A half-century after the Rev. Martin Luther King Jr.’s assassination, Kansas City is poised to belatedly but appropriately honor the civil rights activist.
Whether it was simply an oversight, the result of indifference or a sign of outright bigotry, the lack of a proper public marker here has gone unaddressed for far too long.
On Sunday, an advisory committee appointed by Mayor Sly James moved the city closer to correcting this wrong, voting to recommend two choices for consideration: naming the planned $1 billion airport for King or renaming 63rd Street for the late civil rights leader.
Neither option was part of the initial conversation about how to honor King, but committee members came to this process with open minds and sought input from a broad swath of Kansas City. To his credit, the mayor’s decision to task the group with studying this issue opened the discussion to the entire community.
The idea to rename Kansas City International Airport for King quickly gained traction, including among young people who were tapped by the advisory group for their input last week. Many residents embraced this proposal, viewing it as a bold idea and a way to send an important message by paying tribute to King at the city’s front door.

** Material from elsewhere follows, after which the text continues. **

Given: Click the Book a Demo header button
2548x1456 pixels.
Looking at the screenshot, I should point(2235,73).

While the KCI option emerged as the committee’s top choice Sunday, renaming 63rd Street also had strong support among those who want to select a route cutting east to west to show respect for King’s vision of harmony among people of different races and economic levels. A number of streets, including Linwood Boulevard and 12th Street, also were discussed as possibilities.

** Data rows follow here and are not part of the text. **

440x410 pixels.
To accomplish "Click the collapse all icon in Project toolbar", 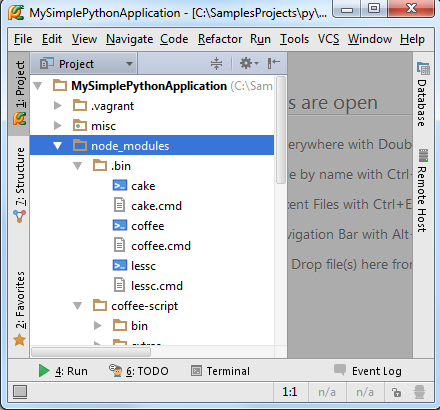I will (216, 63).
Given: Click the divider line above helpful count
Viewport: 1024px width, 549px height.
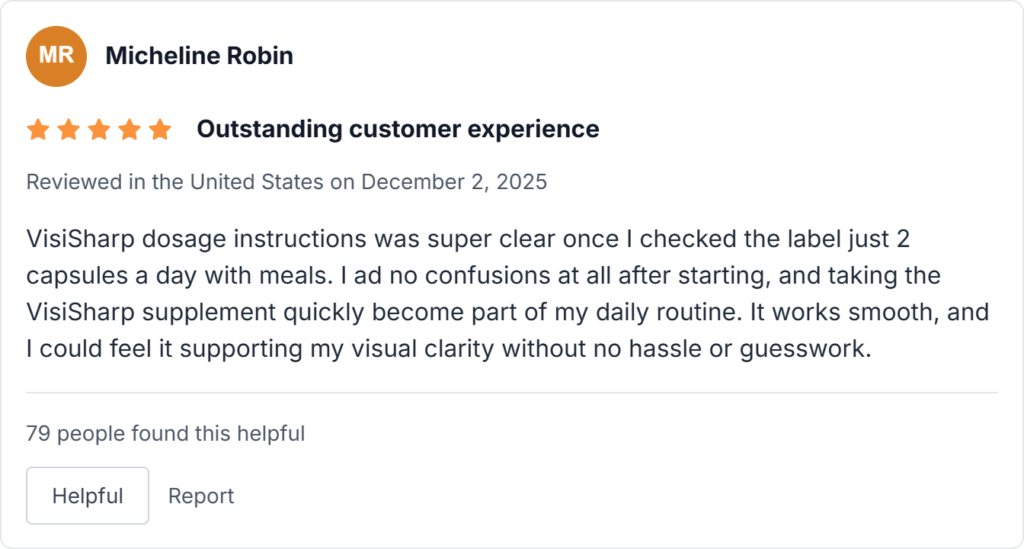Looking at the screenshot, I should (x=511, y=393).
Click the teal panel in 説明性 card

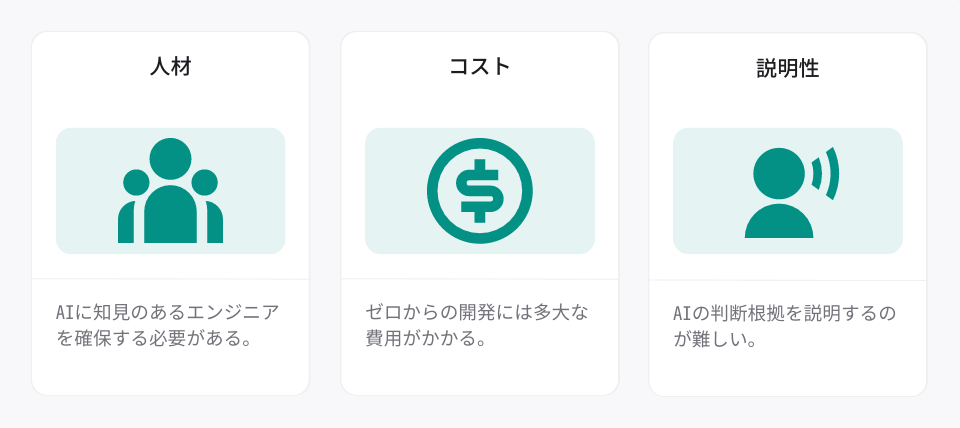(x=788, y=191)
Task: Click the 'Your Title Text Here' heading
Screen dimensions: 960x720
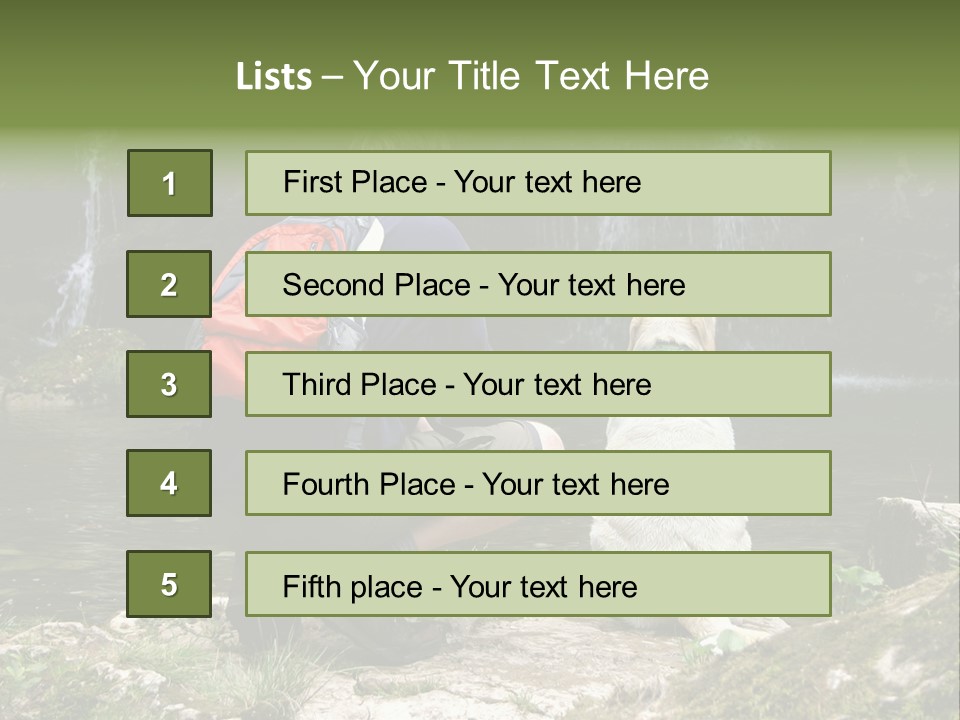Action: coord(531,76)
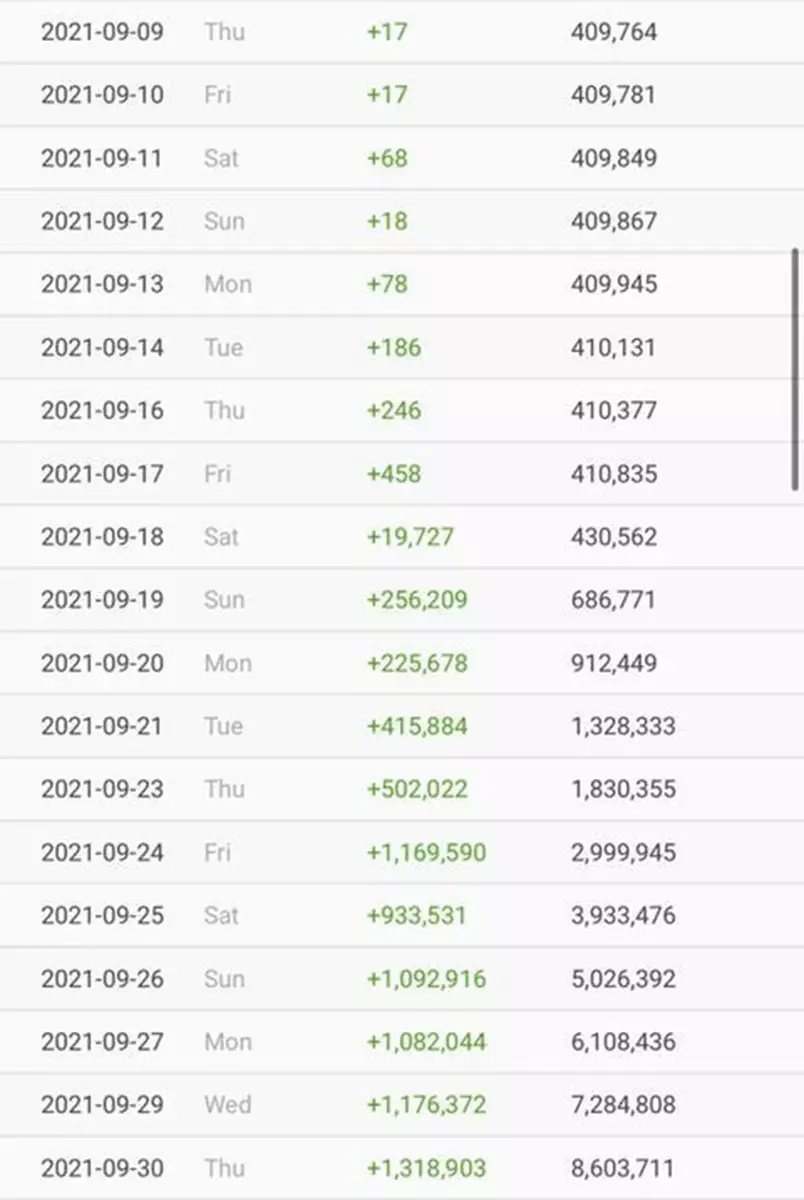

A group of African-American ministers and political leaders jump-started this conversation back in March with a call to recast The Paseo as Martin Luther King Jr. Boulevard. The clergy, many of them members of the local chapter of the Southern Christian Leadership Conference (a group King helped found), studied the issue for months before settling on The Paseo.

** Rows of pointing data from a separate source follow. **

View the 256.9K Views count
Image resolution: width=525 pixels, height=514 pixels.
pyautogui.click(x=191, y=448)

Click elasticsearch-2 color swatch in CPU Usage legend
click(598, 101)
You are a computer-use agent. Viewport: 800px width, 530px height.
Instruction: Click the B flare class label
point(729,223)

The ministers did not want to repeat the mistakes made in other cities, where so many of the streets named for King are situated in blighted and racially isolated neighborhoods. Rather, they sought to build upon the historic ties The Paseo has to the black community with the aim of spurring additional economic development.
Their idea had merit and support from the advisory group. While it didn’t make the committee’s final cut, the dedication and passion of these political and religious leaders moved Kansas City forward to this moment.
A wide range of voices are reflected in the two recommendations. Suggestions were heard and carefully considered during four public hearings, and comments were solicited online.
In the end, the committee made a strong statement with its embrace of a creative idea that goes beyond changing out a few street signs.
But the proposal to rename the new airport for King comes with some complications and potential roadblocks. King family members will need to be a part of the discussion, and their support for this proposal is essential.
And as negotiations about how to meet minority participation goals for the construction of a new terminal continue, it remains to be seen if the airport project will actually be an example of economic inclusion. The minority participation goals for airport construction must be ambitious, and those questions must be resolved quickly.
Whichever choice becomes a reality — renaming our airport, rededicating a street or possibly both — Kansas City is finally doing the right thing by making a commitment to pay tribute to the Rev. Martin Luther King Jr.